For each member who is to be sent a notice, the script looks up the relevant member table entry, extracts the email address, and sends a message to that address. If there is no address in the entry, renewal_notify.pl generates a warning message that you need to contact these members in some other way.

The main argument-processing loop operates as follows. If no arguments were specified on the command line, we read the standard input for input. Otherwise, we process each argument by passing it to interpret_ argument() for classification as an ID number, an email address, or a filename:

if (@ARGV == 0)     # no arguments, read STDIN for values 
{
    read_file (\*STDIN);
}
else
{
    while (my $arg = shift (@ARGV))
    {
        # interpret argument, with filename recursion
        interpret_argument ($arg, 1);
    }
}

The read_file() function reads the contents of a file (assumed to be open already) and looks at the first field of each line. (If we feed the output of need_renewal.pl to renewal_notify.pl, each line has several fields, but we want to look only at the first one, which will contain a member ID number.)

sub read_file 
{
my $fh = shift;     # handle to open file
my $arg;

    while (defined ($arg = <$fh>))
    {
        # strip off everything past column 1, including newline
        $arg =~ s/\s.*//s;
        # interpret argument, without filename recursion
        interpret_argument ($arg, 0);
    }
}

The interpret_argument() function classifies each argument to determine whether it's an ID number, an email address, or a filename. For ID numbers and email addresses, it looks up the appropriate member entry and passes it to notify_member(). We have to be careful with members specified by email address.

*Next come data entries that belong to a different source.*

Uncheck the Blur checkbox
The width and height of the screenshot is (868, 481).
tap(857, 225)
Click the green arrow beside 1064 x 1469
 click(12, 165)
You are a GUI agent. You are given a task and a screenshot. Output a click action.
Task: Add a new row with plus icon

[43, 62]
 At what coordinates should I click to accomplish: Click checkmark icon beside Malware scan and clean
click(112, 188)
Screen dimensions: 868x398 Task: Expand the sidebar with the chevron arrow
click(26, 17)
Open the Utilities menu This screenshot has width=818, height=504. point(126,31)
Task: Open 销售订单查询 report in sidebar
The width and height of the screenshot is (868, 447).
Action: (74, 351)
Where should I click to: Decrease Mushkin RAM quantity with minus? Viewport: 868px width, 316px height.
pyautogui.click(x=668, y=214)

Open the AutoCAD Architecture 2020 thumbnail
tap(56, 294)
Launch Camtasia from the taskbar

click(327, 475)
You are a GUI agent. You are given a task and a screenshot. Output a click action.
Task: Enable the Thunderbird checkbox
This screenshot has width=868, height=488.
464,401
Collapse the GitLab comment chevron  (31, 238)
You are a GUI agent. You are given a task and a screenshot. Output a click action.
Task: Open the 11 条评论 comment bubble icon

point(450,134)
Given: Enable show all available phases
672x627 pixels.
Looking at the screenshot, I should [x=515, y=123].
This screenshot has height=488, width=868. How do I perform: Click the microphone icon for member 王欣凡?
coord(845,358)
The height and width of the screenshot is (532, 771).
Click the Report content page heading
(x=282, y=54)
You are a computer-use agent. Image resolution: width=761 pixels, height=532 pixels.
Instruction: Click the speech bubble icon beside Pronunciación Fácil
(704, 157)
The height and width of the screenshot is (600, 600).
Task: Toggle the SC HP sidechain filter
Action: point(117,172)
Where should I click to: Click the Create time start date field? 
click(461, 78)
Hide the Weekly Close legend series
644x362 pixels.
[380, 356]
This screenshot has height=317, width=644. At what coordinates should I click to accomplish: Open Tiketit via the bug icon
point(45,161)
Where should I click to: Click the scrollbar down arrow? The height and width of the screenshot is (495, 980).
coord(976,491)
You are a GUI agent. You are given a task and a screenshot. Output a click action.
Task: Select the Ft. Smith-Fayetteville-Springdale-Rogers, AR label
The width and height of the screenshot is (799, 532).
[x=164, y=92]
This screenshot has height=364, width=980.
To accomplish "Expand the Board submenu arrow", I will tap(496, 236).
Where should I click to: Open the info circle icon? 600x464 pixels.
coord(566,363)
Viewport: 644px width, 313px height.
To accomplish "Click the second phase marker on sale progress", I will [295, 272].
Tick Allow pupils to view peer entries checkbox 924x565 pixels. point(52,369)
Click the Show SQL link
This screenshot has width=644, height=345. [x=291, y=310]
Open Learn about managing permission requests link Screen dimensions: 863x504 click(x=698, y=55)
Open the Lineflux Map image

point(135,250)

It's possible that two members have the same address (for example, a husband and wife), and we don't want to send a message to someone to whom it doesn't apply. To avoid this, we look up the member ID corresponding to an email address to make sure there is exactly one. If the address matches more than one ID number, it's ambiguous and we ignore it after printing a warning.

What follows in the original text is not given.